La rupture est désormais consommée. Le jeudi 19 juin 2025, les autorités nigériennes ont officiellement annoncé la nationalisation de la Somaïr (Société des Mines de l’Aïr), une entreprise stratégique exploitant l’uranium, détenue jusqu’ici majoritairement (à 63,4 %) par Orano, ex-Areva, pilier français de l’industrie nucléaire. Selon la télévision publique RTN, cette décision résulte du « comportement irresponsable, illégal et déloyal » de la société, qualifiée de bras économique d’un « État ouvertement hostile au Niger ».
Uranium, souveraineté et bras de fer diplomatique
Fondée il y a plus de cinquante ans, la Somaïr exploitait l’uranium nigérien dans la région d’Arlit, au nord du pays. Après le coup d’État de juillet 2023, qui a évincé le président Mohamed Bazoum, les tensions entre Paris et Niamey n’ont cessé de croître. La Somaïr est devenue l’un des symboles les plus visibles de ce bras de fer.
Depuis décembre 2024, Orano avait reconnu avoir perdu le contrôle opérationnel de ses filiales nigériennes, dont la Somaïr. Mais l’annonce de la nationalisation, accompagnée du transfert intégral des actions et du patrimoine à l’État nigérien, scelle de manière irréversible le divorce économique entre les deux pays.
« Par cette nationalisation, les actions et le patrimoine de la Somaïr sont intégralement transférés en toute propriété à l’État du Niger », a annoncé la RTN, précisant que les anciens actionnaires bénéficieront d’une indemnité de compensation.
Une longue liste de griefs contre Orano
Les griefs de Niamey sont multiples : non-respect des accords de partage des ressources, exportation au-delà des parts autorisées, suspension unilatérale des travaux depuis juillet 2023, rapatriement sans préavis des ressortissants français, déconnexion des systèmes informatiques du groupe, et même tentative de revente des parts sans consultation préalable.
À cela s’ajoute une affaire sensible : l’arrestation du directeur local d’Orano. Du matériel informatique et des téléphones avaient été saisis lors d’une perquisition. Orano a dénoncé une détention arbitraire, mais n’a pas obtenu gain de cause. Par ailleurs, 1 300 tonnes de concentré d’uranium, estimées à 250 millions d’euros, sont actuellement bloquées sur le site de la Somaïr.

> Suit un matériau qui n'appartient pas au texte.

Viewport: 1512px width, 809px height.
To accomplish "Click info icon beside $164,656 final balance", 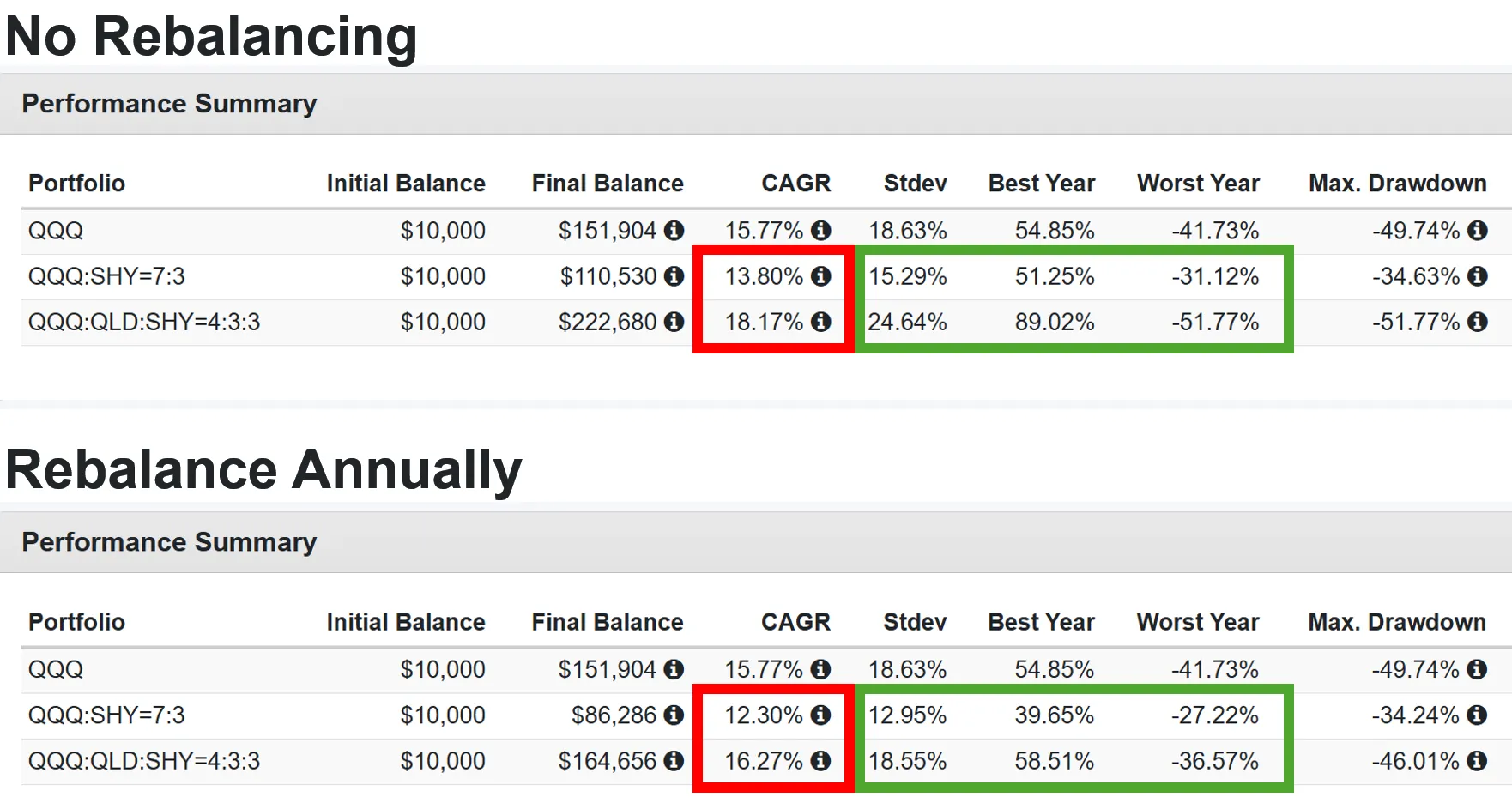I will click(674, 760).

Arbitrages internationaux en cours
En réaction, Orano a engagé plusieurs procédures d’arbitrage international pour contester la perte de contrôle sur ses filiales et la résiliation du permis d’exploitation de l’immense gisement d’Imouraren, retiré en juin 2024. Ce site contient environ 200 000 tonnes d’uranium, ce qui en fait l’un des plus grands gisements au monde.

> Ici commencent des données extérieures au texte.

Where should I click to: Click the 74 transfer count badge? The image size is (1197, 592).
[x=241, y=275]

Cependant, ces démarches juridiques semblent impuissantes face à la logique souverainiste adoptée par la junte nigérienne.
Ce geste envers Orano s’inscrit dans une stratégie diplomatique assumée de rupture avec la France, amorcée dès l’expulsion des soldats français, puis américains, du territoire nigérien. Dans un contexte sécuritaire explosif, marqué par la mort de 34 soldats à Banibangou, les autorités nigériennes reprochent à Paris un double jeu, accusant l’ancienne puissance coloniale de former des terroristes, sans en apporter les preuves.
En parallèle, Niamey se rapproche de nouveaux partenaires, notamment la Russie et l’Iran, dans une dynamique d’alliance alternative. Cette orientation géopolitique se traduit aussi par une remise en cause d’autres contrats étrangers, comme ceux avec la société pétrolière chinoise CNPCNP, récemment accusée de mépriser les réglementations locales.